> [WHAT YOU HAVE TO DO]
Search the records below for the string "computer", and report each line that contains it.

━━━ SOURCE DATA ━━━

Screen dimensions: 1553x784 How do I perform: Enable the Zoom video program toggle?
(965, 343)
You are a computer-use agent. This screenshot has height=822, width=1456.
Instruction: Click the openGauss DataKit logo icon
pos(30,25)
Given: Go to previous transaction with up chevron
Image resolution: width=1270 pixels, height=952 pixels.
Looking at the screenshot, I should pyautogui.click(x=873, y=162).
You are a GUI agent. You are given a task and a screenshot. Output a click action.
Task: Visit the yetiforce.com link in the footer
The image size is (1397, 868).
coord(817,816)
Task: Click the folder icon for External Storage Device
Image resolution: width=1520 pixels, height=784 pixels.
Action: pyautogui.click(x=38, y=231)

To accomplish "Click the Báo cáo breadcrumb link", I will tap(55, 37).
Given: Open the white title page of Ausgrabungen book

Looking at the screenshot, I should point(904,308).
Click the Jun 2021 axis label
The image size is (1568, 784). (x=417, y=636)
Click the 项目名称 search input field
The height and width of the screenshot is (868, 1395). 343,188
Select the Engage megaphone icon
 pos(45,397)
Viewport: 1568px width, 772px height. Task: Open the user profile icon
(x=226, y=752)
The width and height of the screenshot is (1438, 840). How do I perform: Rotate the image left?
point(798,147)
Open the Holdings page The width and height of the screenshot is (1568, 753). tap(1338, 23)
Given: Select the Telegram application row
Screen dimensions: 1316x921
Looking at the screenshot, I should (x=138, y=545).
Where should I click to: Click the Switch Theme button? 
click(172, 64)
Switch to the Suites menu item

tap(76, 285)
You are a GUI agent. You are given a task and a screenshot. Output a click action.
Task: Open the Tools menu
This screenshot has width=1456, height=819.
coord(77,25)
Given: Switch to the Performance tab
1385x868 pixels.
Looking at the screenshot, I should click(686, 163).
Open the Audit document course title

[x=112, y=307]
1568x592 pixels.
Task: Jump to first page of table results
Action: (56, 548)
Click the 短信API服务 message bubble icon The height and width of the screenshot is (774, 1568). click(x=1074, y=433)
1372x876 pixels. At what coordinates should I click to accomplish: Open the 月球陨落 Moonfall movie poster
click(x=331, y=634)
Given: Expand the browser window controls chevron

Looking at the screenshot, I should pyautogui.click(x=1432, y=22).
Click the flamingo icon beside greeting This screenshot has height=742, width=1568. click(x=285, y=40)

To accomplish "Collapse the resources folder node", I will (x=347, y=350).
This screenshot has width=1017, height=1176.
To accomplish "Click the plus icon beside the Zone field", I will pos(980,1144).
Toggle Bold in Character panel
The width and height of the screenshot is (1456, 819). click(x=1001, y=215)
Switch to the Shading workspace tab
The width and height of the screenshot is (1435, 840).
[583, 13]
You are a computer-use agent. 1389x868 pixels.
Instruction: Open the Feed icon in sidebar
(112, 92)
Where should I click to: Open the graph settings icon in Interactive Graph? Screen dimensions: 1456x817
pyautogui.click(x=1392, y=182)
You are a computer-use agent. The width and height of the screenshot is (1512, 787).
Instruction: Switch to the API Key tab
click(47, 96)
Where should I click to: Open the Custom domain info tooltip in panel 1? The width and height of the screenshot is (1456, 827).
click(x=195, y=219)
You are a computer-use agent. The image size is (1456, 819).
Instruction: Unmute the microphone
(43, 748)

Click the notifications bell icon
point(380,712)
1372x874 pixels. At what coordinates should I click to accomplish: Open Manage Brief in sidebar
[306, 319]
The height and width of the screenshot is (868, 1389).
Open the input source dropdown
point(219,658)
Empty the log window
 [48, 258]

━━━

> [SOLUTION TO THE PROBLEM]
You are a computer-use agent. This screenshot has height=822, width=1456.
You are a computer-use agent. 1389x868 pixels.
You are a computer-use agent. The width and height of the screenshot is (1512, 787).
You are a computer-use agent. The image size is (1456, 819).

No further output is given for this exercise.